A Study Guide for Parishioners and Classes viewing Hotel Rwanda

[1] At one point, the Canadian General bitterly says to Paul, “you’re dirt, Paul. You’re not even a nigger. You’re African.” Discuss the stereotypes (positive or negative) we have of “Africa” and how we have arrived at them. What do we know or not know of the daily lives of Africans? Was there anything in the movie pertaining to “Africa” that surprised you? How does this “perception factor” figure in today’s political, media and trade relationships?

[2] One of the great agonies of present-day Rwanda is that ordinary citizens were mobilized to be instruments of genocide. Coworkers, teachers, neighbors, clergy and even family members were told to kill or be killed. Think about statements from the radio that were fear-motivated: If you don’t kill them, they will kill you. In the movie, list the types of propaganda that were used to mobilize people to be violent. In what other situations in history have you seen or heard of similar types of propaganda? How can churches and Christians respond to this when it happens in our own society?

[3] Hutu and Tutsi were historically classes determined more by a person’s livelihood (cattle raising vs. farming) than by “ethnicity”. For several hundred years, they co-existed peacefully and intermarried and the distinctions were permeable (a Hutu could become a Tutsi, for example). They speak the same language and follow the same religions and live in the same villages. As Phillip Gourevitch says, “the distinctions were small but the blood that was shed is real.” The Lutheran Church in Rwanda and other churches as well as NGOs and government groups are working with Rwandans in the process of justice and reconciliation. It is seen by many as “the only way forward.” Discuss the challenges that this might bring to pastors and congregations. How can churches and individuals here help in that process?

[4] How does the world’s response to victims of natural disasters (such as the Indian Ocean Tsunami) compare with response to victims killed by their own governments? Discuss why this might be so. As Christians, how are we called to respond?

Further reading:
We Wish to Inform You That Tomorrow We Will be Killed with Our Families: Stories from Rwanda by Philip Gourevitch (Picador: September 1, 1999) – offers a concise and thorough picture of the history, the genocide and the immediate aftermath.

When Victims Become Killers: Colonialism, Nativism, and the Genocide in Rwanda by Mahmood Mamdani (Princeton University Press: August 12, 2002) – An influential Ugandan scholar details the colonial past, the regional issues and the political factors that gave rise to the Hutu Power movement and genocide.

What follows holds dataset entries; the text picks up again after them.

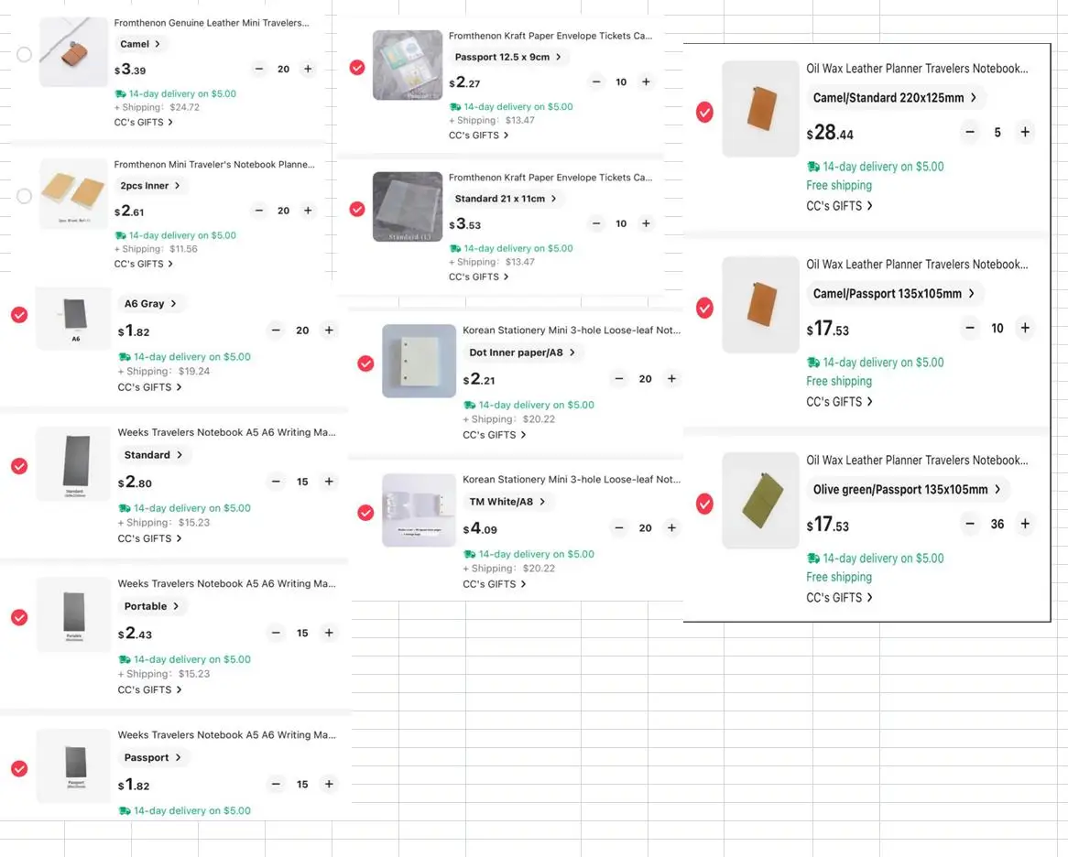Increase quantity of A6 Gray item
The width and height of the screenshot is (1068, 857).
[329, 331]
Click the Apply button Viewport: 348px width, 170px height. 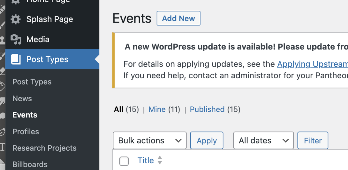[207, 140]
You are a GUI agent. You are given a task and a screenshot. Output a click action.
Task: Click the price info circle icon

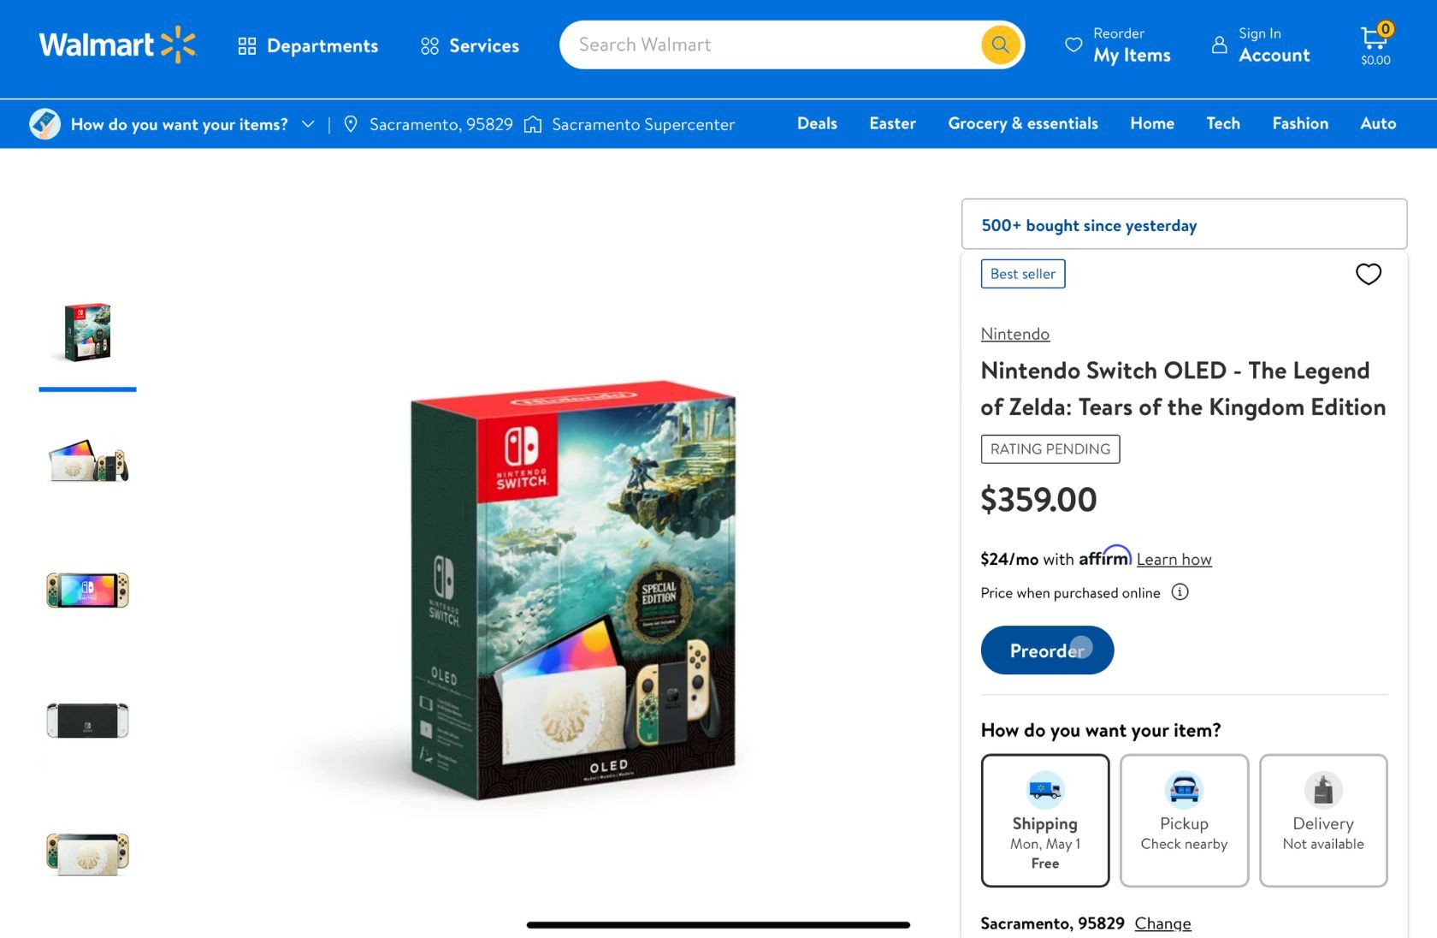pyautogui.click(x=1180, y=592)
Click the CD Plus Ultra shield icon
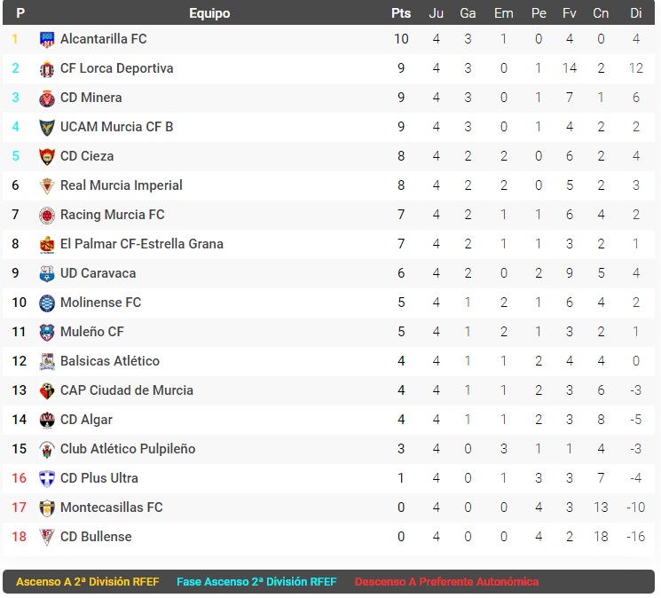 pos(47,479)
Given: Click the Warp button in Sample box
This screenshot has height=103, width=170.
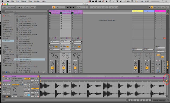Looking at the screenshot, I should point(27,79).
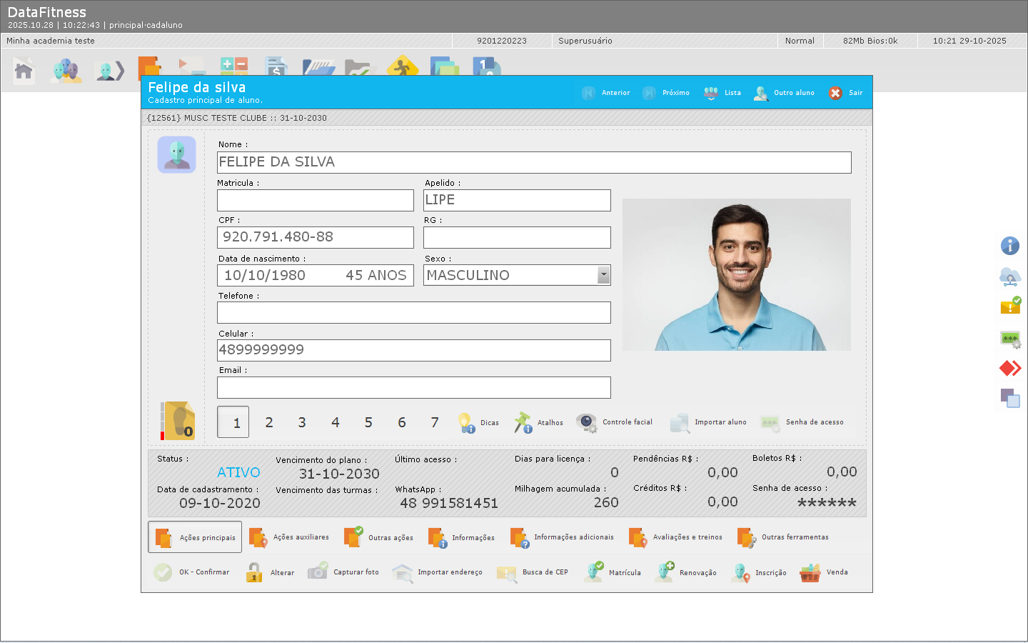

A Problem from Hell: America and the Age of Genocide by Samantha Power (Perennial: May 1, 2003) – from Armenia to Cambodia to Bosnia to Rwanda, Power examines why the words “never again” ring empty.

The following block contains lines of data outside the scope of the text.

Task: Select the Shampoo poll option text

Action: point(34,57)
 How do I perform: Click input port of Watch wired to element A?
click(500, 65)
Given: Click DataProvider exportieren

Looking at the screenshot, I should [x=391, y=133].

Shake Hands with the Devil: The Failure of Humanity in Rwanda by Romeo A. Dallaire (Carroll and Graf: October 10, 2004) – Played by Nick Nolte in the movie, Dallaire has continued to call the UN and other foreign governments to account for their abandonment of Rwanda. This book details the military picture from an insider’s point of view.

Leave None to Tell the Story: Genocide in Rwanda by Alison Des Forges (Human Rights Watch: March, 1999)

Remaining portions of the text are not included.